### Source extract:
I had the Virtual ML control window open on the desk, and when I scrolled thru the colors on the color wheel of some MAC700's, using the encoder section of the app, the desk ML control was not indicating the actions of the app. 

Not a bug, but I found the ETC website a bit difficult to find some basic setup info, such as the fact that the aRFR "M" key functions the same as holding down the RRFU main softkey to swap pages. A post to the ETCConnect forum had some quick replies that got me set straight. ETC Tech services was their usual terrific help with getting some basic configurations squared away.

- It's amazingly cost effective. Even if you have to buy a phone ($150 or so) the app is $50 (and is a donation to Behind the Scenes, in my case) as well as a $40 router.


----------



## derekleffew (Oct 31, 2011)

*Re: ETC Android App*

So, SteveB, would you now recommend the aRFR/iRFR over the RRFU, or are they two different solutions for two different purposes?

In related news, ETC Presents Check To Behind The Scenes At LDI .


----------



## SteveB (Oct 31, 2011)

*Re: ETC Android App*


derekleffew said:


> So, SteveB, would you now recommend the aRFR/iRFR over the RRFU, or are they two different solutions for two different purposes?
> 
> In related news, ETC Presents Check To Behind The Scenes At LDI .



It's a touch call. Somewhat screen size dependent, as the newer Droid phones have larger screens then my Incredible, that possibly makes typo's less frequent (I typo'd on the phone and totally cleared my patch last night - oops). The RRFU has a better keypad layout (real keys) and it's very fast. The battery life is also very good as well on the RRFU as compared to some Droid phones as well as the iPhone that have poor battery life when running WiFi full time. 

I do know that the phone app is faster to get up and running, as compared to the RRFU. If I turn off the RRFU and need it. it takes a good 30 seconds or more before it's up and online. Once I start the aRFR app and have WiFi enabled, the phone on/off function saves the battery yet then responds faster and has the app running in seconds. 

As well, WiFi can be flaky (or used to be). I happen to have 120ft line-of-sight so have a very good connection and have noticed no dropouts, but other systems that relied on WiFi were less then reliable, which is one of the reasons ETC moved away from the WiFi systems used on Obsession and Emphasis, if I remember correctly and went to dedicated radio technology.

### Exercise objective:
Rewrite the forum thread from "## derekleffew (Oct" to "SteveB (Oct 31, 2011)", putting "LDI 2011" in place of "LDI".

[Stored items]
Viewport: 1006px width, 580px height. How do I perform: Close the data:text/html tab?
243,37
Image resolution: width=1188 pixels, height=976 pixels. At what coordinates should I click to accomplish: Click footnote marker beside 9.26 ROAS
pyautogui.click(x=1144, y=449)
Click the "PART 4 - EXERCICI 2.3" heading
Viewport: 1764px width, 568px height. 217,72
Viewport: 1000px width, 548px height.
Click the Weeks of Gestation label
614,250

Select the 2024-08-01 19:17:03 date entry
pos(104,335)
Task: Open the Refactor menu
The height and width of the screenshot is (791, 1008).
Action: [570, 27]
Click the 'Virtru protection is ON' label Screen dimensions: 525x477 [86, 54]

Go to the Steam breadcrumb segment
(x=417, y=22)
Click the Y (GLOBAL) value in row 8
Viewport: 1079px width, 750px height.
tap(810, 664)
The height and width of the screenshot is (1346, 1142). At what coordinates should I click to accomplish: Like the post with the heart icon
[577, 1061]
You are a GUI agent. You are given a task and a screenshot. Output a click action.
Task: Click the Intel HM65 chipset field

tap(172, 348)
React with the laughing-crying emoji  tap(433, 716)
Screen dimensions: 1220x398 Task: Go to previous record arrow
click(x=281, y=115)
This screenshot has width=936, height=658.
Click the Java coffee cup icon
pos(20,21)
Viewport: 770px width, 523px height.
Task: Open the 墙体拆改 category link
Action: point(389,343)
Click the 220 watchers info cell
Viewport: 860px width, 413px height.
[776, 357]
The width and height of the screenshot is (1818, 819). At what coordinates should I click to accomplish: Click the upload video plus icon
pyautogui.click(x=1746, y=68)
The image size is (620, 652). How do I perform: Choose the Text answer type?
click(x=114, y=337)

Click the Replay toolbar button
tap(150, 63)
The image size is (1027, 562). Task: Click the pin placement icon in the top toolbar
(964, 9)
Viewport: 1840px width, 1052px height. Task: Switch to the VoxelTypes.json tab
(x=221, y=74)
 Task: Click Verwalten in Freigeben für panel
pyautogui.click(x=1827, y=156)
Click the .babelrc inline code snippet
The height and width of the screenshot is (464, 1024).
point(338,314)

### Exercise solution:
## derekleffew (Oct 31, 2011)

*Re: ETC Android App*

So, SteveB, would you now recommend the aRFR/iRFR over the RRFU, or are they two different solutions for two different purposes?

In related news, ETC Presents Check To Behind The Scenes At LDI 2011 .


----------



## SteveB (Oct 31, 2011)